Хотя у него много вина и мяса, но куски останавливаются в горле. Ночь проходит тихо. После полудня, на другой день, в замке начинаются ходьба и суета. Дверь подвала с шумом отворяется. Люди входят, громко стуча сапогами. Их много. Все они с фонарями и держат разные орудия и материал: камни, кирпичи, гипс. По их выправке зуав догадывается, что это переодетые солдаты. Несколько человек из них отдают приказания на русском языке повелительным тоном. Вероятно, начальники. Рабочие принимаются за дело. Один из них, осветив бочки фонарем, сделал на двадцати из них знак в виде креста. Остальные берут помеченные бочонки и ставят их стоймя на середину подвала. Сделав это, они прилаживают к верхушкам бочек что-то вроде деревянных кранов, вбивая их ударами молотка. К каждому крану прикрепляют кончик какого-то черного гибкого предмета, длина которого, видимо, высчитана. Запрятавшись в дальний угол, Сорви-голова с бьющимся сердцем присутствует при этих приготовлениях и узнает трубки с фитилями.
– Двадцать бочек пороху, – думает он, – по двести кило в каждой – хорошенькая цифра в четыре тысячи кило, которые взлетят на воздух! Все разлетится в щепки! Слава Богу, что я здесь!
Люди работают с лихорадочной поспешностью, громоздят принесенный материал, растворяя его в вине вместо воды. За водой далеко идти. В один миг воздвигается стена, которая разделяет погреб на две части, от земли до сводов, и совершенно изолирует мину.

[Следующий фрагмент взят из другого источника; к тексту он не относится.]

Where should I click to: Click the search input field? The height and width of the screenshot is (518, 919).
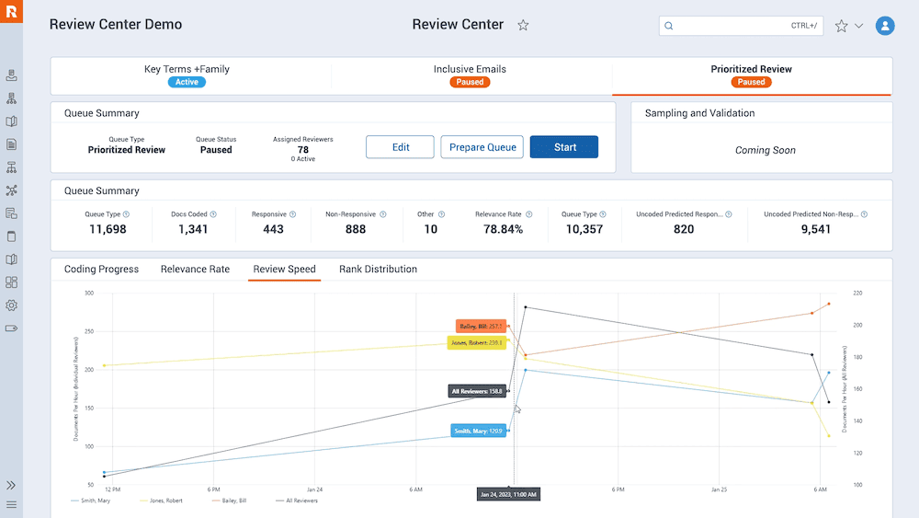click(741, 26)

– Если бы я находился там! – думает Жан. – Эти казаки заперли бы меня с бочками… а здесь… Что я буду тут делать?
– Неприятельская армия в пути? – обращается один из начальников к другому по-французски.

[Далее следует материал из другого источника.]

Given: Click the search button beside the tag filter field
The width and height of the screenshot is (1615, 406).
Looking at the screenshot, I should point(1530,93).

– Да, Ваше превосходительство… она будет здесь не позднее, чем через пять часов!
– Сколько времени могут гореть фитили, которые должны взорвать мину?
– Часов шесть!
– Значит, через шесть часов!
Стена готова. Оставлена только брешь, достаточная, чтобы пройти одному человеку и зажечь фитили. Страшная работа кончена.
– Кто будет зажигать? – спрашивает первый собеседник. – Вы. Ваше превосходительство, или я?
– Княгине принадлежит эта честь… она хочет сама поджечь вулкан!
– Хорошо. Так предупредите ее, что все готово!
ГЛАВА VIII
Подвиги лейтенанта. – Главнокомандующий и доктор. – Мечта солдат.– Изнанка славы. – Шест тысяч убитых! – Веселый переход. – Пушка. – Русские топят свои корабли. – Мина под замком.– Раненые.– Совет. – Взрыв.
Вернемся пока на поле битвы.
Товарищи Жана много толковали о его погоне, потом, после его продолжительного отсутствия, начали беспокоиться.
Так как состояние раненого лейтенанта требует помощи и ухода, они направляются к лазарету, где усердно работает доктор Фельц. Собака бежит за ними, не отставая ни на шаг. По дороге зуавы встречают артиллеристов, которые узнают своего офицера и, радуясь, что он жив, присоединяются к зуавам. Все они идут тихо, неся импровизированные носилки, и восхваляют храбрость раненого.
– Да, мальчик еще… три волоска на губе… а храбрый, как лев!
– Мы знаем это, – подтверждает Бокамп, – мы видели его на деле, так же, как вас, канониров! Вы молодцы! Честное слово зуава!
– Хорошо сказано, товарищ! – отвечает артиллерист. – Делали, что могли, как истые французы!